On the other hand, assuming we could indeed send our manure for $1400/kg, would it be the most reasonable way to get rid of radioactive waste? It sounds like a Simpsons episode, but the cost seems so low that it sounds like the next step.
There is also politics involved, any country putting nuclear 'waste' in high orbits would be a suspect for putting nuclear weapons in space as well.
You actually specifically want things to go to LEO before they die; when they're sufficiently low, atmospheric drag takes care of them quickly.
I agree with the overall direction of your point-that we need to be careful about our space junk-though :)
It sounds awful at first glance, but I wonder what the environmental impacts actually are of nuclear waste de orbiting and spreading evenly over the atmosphere. Normalized out per kwh, environmental radiation release might be less than the equivalent coal power plant? I'll have to break out an excel sheet later.
Now I wonder what exactly about the headline made all three of wonder about sending poop to space? I guess poop is a universal answer to "most ridiculous thing that weighs under a pound"?
This is speculation to a degree, but I think Elon has tweeted that the internal SpaceX cost for such a mission is around $15m. So yes, even at $1450/lb to LEO, SpaceX is making a significant margin. See this article for more info: https://www.elonx.net/how-much-does-it-cost-to-launch-a-reus...
Remeber that SpaceX still has to recoup the investment in developing the Falcon9 as well as reusability. In the linked article above, they mention that Elon said developing reusability cost about $1 billion. So lots of this margin goes to paying that invest back.
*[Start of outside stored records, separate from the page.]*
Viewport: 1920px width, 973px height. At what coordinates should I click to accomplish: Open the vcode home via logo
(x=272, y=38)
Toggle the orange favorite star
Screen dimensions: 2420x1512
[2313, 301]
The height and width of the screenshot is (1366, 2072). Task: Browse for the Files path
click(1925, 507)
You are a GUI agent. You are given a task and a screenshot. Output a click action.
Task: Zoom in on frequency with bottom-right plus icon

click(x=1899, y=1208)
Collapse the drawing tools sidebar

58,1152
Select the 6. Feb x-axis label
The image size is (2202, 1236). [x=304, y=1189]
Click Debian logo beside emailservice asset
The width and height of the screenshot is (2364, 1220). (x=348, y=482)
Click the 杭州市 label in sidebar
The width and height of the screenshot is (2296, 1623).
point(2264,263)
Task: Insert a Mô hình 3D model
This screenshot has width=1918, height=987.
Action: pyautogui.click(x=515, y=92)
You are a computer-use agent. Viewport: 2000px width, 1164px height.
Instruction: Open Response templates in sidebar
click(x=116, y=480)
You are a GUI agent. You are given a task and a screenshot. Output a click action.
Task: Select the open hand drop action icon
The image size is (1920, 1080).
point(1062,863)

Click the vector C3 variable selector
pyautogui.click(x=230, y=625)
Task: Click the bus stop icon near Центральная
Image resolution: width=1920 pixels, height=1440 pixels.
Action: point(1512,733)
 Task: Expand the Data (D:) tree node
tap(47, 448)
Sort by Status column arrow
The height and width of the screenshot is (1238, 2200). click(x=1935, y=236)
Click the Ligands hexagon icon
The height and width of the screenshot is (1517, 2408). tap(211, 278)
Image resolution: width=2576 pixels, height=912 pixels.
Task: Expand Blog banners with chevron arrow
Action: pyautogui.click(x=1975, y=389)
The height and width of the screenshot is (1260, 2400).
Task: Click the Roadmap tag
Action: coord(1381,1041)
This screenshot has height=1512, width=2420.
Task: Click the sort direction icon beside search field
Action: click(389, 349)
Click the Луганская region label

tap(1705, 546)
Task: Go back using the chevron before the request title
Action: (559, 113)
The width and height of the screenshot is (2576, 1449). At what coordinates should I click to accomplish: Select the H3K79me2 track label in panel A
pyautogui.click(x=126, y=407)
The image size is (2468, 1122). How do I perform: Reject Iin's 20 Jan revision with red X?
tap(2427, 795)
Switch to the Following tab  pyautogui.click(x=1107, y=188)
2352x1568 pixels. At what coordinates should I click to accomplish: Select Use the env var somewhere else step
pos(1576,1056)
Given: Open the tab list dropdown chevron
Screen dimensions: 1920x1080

It seems like it would be cheaper to send it to LEO using the SpaceX Starship.
$5k sounds abit accessible
Furthermore, SpaceX’s upcoming rocket can be carbon-neutral since it burns methane, which can be extracted from the earth’s atmosphere.
A falcon 9 launch burns roughly 260 metric tons of liquid oxygen [1]. CO2 is 1.375 times the weight of O2, so assuming complete all that oxygen turns into CO2 we're looking at 357 metric tons of CO2 (which is an exaggeration, because a good portion of it turns into H2O instead... but the H2O is actually slightly concerning because it's in the upper atmosphere... so whatever).
Canada wants it's Carbon tax to reach $170 CAD per ton by 2030, which seems to be considered a pretty agressive carbon tax [2]. At this rate the fuel burnt in flight would cost a whopping 61 thousand dollars CAD... or 48K USD. On a multi million dollar launch.
[1] https://spaceflight101.com/spacerockets/falcon-9-ft/
[2] https://en.wikipedia.org/wiki/Carbon_pricing_in_Canada#2020:...
The more relevant number is the all-in immediate price per launch, the rate where one could simply wire the money and SpaceX would launch next week, divided by the actual thing(s) launched, which will weigh some intermediate amount. And compare that to the same for the other rockets.
I mildly disagree with you, but I can't even begin to take the other side of the argument without knowing why you think the price estimates given aren't plausible (or even basic facts like what the cost you are using for the Falcon Heavy is...). Other responses to you spew out random facts trying to argue that Falcon Heavy is expensive in ways that Starship isn't, but I really can't tell if those random facts are even closely related to why you think it's implausible.
The other responses did help clarify how it can occur with Starship.
″[The rocket] costs $28 million to launch it, that’s with everything,” Couluris said, adding that reusing the rockets is what is “bringing the price down.”
https://www.cnbc.com/2020/04/16/elon-musk-spacex-falcon-9-ro...
As SpaceX uses their Falcon 9s more, the cost will continue to fall and approach consumables plus the amortized cost of the 1st stage.
The Starship is the same idea, but with larger payload and better reusability. Realistically it'll be somewhat expensive initially, but as they improve the design and reuse, costs will drop.